Plant litter trampled and mixed into the soil with the animals’ urine and faeces will predominantly be decomposed by biotic processes and increase soil organic matter much more than standing litter left to predominantly abiotic decomposition. Circuit grazing considers different nutrient and secondary compound contents of plant species and takes the animals along a grazing circuit that will lead to intake of a variety of different plant species in such a sequence that the satiation threshold will be higher. This means that animals will have higher feed intake and consequently better performance than if they were to feed on the same plant species in a different sequence.
Different animals prefer different plants and select and compose diets differently. It is therefore important to monitor vegetation and ensure that grazing pressure is exerted to warrant an even utilisation of all vegetation strata. This is best achieved with systems using different livestock species with different feed preferences and integrating wildlife. On communal land, this could be achieved through community-based co-management approaches. On private land, mixed livestock wildlife ranching systems would be an option.
Institutional and legal mechanisms are important to secure tenure and resource-management arrangements when rangelands are used in a communal way. In some countries, there are efforts to revitalise pastoral customary institutions with their communal regulation of pasture and water management. These aim at overcoming the effects of people and livestock concentrations and the concurrent overexploitation and resource degradation.
With the increasing interest to invest in rangelands, communities need to re-organise their resource governance system. Bio-cultural Community Protocols (BCPs) are currently being implemented with different pastoral communities, such as the Boran and the Samburu in northern Kenya, as a framework for mainstreaming community rights and securing the hitherto un-chartered customary access to grazing land. This builds on experience gained in South Africa, Ghana, Burkina Faso and Ethiopia, where BCPs were introduced to address issues of access and benefit sharing relating to natural resources. With BCPs, local communities can articulate their governance and stewardship of their localities, affirm their knowledge and strategies for resource use and assert their rights under customary, national and international law.

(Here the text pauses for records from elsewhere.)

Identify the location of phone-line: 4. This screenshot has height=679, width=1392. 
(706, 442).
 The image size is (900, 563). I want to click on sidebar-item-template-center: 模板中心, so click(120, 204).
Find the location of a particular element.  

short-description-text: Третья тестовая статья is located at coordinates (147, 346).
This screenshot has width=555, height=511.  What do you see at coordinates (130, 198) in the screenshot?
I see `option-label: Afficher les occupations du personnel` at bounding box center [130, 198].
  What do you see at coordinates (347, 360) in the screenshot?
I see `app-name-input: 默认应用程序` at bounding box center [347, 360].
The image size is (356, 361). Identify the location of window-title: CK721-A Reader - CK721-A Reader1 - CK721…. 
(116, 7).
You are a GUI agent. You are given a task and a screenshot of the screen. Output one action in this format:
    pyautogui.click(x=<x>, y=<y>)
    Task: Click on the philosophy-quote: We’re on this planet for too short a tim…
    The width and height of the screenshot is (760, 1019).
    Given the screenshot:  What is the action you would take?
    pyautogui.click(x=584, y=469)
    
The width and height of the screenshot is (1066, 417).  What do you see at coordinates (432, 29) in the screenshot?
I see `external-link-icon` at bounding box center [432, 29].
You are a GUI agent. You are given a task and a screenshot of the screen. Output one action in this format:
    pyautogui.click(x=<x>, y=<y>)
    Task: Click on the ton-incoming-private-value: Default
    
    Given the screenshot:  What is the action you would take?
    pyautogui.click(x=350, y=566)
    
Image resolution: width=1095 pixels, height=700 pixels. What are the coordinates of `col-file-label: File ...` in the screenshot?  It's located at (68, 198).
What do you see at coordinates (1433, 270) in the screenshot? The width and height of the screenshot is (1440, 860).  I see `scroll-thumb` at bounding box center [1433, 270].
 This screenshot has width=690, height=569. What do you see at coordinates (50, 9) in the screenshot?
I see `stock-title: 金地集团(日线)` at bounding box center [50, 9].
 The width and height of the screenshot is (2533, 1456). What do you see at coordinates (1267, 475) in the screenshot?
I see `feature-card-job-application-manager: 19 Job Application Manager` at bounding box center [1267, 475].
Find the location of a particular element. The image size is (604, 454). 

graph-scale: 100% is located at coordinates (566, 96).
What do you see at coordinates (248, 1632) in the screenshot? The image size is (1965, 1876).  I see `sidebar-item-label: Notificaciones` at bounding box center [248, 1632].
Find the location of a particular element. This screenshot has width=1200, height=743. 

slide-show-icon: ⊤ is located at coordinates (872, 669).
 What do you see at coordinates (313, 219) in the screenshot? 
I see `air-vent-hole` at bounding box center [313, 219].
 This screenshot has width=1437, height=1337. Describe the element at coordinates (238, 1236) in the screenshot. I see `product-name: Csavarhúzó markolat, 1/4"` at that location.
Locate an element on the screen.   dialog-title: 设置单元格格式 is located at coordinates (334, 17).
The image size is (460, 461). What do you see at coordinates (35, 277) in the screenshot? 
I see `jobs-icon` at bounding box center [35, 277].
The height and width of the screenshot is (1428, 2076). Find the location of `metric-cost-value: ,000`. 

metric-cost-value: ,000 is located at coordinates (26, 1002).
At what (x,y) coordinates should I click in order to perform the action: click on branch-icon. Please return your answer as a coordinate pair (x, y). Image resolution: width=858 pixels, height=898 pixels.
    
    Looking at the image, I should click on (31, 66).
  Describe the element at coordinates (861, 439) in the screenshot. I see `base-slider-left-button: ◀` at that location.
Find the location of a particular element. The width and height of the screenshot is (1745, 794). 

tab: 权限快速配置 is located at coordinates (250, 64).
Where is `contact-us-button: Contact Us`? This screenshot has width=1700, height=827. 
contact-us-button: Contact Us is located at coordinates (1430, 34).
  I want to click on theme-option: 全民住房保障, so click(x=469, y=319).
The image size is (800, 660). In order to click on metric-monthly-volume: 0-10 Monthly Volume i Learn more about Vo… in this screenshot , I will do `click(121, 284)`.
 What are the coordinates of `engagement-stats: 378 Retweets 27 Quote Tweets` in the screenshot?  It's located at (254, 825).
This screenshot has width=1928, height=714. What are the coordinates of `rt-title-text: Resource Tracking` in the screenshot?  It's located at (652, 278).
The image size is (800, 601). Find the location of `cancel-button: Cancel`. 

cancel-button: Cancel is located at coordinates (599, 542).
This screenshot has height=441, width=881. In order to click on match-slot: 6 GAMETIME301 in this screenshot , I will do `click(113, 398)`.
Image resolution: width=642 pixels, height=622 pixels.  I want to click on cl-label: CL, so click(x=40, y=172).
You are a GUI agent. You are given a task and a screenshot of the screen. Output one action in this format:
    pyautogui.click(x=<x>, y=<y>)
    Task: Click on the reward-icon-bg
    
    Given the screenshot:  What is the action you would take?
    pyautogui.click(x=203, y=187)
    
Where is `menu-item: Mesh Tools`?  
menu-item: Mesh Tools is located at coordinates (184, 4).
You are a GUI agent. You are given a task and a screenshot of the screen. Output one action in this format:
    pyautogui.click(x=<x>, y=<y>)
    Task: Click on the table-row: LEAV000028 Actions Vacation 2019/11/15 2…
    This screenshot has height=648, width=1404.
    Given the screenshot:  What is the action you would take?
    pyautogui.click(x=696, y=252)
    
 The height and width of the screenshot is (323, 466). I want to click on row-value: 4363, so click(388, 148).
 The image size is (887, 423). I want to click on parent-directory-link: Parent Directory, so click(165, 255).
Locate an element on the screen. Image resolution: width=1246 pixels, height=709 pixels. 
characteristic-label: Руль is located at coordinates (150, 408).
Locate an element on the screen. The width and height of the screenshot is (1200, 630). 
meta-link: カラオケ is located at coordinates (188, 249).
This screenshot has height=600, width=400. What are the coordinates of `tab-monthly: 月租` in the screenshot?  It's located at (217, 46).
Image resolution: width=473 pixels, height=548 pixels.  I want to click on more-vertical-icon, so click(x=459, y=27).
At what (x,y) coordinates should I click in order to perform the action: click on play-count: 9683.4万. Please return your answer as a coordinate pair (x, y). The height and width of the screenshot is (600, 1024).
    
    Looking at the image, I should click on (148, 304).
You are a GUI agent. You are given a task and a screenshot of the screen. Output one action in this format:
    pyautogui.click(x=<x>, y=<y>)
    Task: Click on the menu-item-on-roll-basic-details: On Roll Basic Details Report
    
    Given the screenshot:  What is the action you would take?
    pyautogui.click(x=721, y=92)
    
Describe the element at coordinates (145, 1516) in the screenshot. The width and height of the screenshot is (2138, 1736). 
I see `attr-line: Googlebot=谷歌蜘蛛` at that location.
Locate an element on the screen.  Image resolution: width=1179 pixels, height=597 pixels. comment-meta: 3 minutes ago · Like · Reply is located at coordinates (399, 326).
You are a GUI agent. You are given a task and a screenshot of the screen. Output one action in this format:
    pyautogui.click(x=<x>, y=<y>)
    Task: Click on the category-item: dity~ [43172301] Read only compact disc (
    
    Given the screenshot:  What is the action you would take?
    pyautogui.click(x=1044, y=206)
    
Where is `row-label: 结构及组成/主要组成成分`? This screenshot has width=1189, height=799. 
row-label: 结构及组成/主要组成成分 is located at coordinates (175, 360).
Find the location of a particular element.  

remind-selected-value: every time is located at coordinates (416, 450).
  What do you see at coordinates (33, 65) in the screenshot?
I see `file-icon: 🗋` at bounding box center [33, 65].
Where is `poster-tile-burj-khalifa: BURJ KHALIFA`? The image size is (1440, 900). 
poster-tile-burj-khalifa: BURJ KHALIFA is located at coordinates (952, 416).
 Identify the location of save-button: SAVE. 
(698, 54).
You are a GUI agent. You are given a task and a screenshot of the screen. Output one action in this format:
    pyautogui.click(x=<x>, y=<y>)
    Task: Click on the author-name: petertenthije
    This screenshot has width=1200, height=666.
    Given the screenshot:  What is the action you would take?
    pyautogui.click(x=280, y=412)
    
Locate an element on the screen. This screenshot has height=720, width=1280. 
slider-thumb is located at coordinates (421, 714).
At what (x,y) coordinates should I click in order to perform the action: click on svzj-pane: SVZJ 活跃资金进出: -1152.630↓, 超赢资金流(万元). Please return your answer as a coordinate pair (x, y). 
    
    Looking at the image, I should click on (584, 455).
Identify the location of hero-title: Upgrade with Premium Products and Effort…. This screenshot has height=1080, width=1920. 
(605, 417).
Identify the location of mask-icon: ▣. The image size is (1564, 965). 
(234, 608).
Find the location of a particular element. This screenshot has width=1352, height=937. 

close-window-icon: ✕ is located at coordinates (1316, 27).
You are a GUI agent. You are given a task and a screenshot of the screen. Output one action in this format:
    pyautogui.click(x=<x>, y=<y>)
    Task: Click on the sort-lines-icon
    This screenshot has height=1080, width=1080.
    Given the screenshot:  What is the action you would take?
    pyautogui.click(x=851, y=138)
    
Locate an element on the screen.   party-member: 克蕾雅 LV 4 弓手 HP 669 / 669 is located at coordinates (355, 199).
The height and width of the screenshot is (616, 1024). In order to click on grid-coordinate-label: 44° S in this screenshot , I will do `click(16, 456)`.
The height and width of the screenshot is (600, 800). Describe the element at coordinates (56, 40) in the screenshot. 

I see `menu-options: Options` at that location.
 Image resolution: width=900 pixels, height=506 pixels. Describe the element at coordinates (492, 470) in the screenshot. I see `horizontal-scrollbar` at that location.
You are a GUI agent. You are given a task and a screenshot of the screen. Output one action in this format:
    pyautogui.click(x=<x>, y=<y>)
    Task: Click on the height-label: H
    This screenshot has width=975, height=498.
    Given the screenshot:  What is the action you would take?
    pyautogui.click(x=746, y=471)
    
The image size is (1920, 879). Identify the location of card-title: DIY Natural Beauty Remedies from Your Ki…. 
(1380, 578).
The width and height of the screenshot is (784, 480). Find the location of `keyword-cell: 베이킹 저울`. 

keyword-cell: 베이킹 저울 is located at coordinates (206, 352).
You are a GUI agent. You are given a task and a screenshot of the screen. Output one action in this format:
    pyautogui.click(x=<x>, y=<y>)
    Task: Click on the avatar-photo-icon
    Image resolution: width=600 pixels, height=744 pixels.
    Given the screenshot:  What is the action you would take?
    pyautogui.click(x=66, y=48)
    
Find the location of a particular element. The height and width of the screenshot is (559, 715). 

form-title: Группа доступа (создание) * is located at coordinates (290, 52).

As infrastructure in the vast rangelands is usually underdeveloped, integration of rangeland-based livestock systems into the market economy is constrained, especially for pastoral producers. Improving information flows e.g. via mobile phones improves pastoralists’ access to information such as early warning in case of droughts or epidemics. Market integration of pastoral livestock production is an important buffer for increasing climatic variability. Improved access to a combination of financial, insurance and early warning services can offer alternatives to storing capital “on the hoof” and is a precondition for increasing commercial livestock offtake from pastoral systems.
The article has been prepared in the framework of “GrassNet” – a cross-continental research network for sustainable adaptation of grassland systems vulnerable to climate change that is funded by the German Academic Exchange Service (DAAD).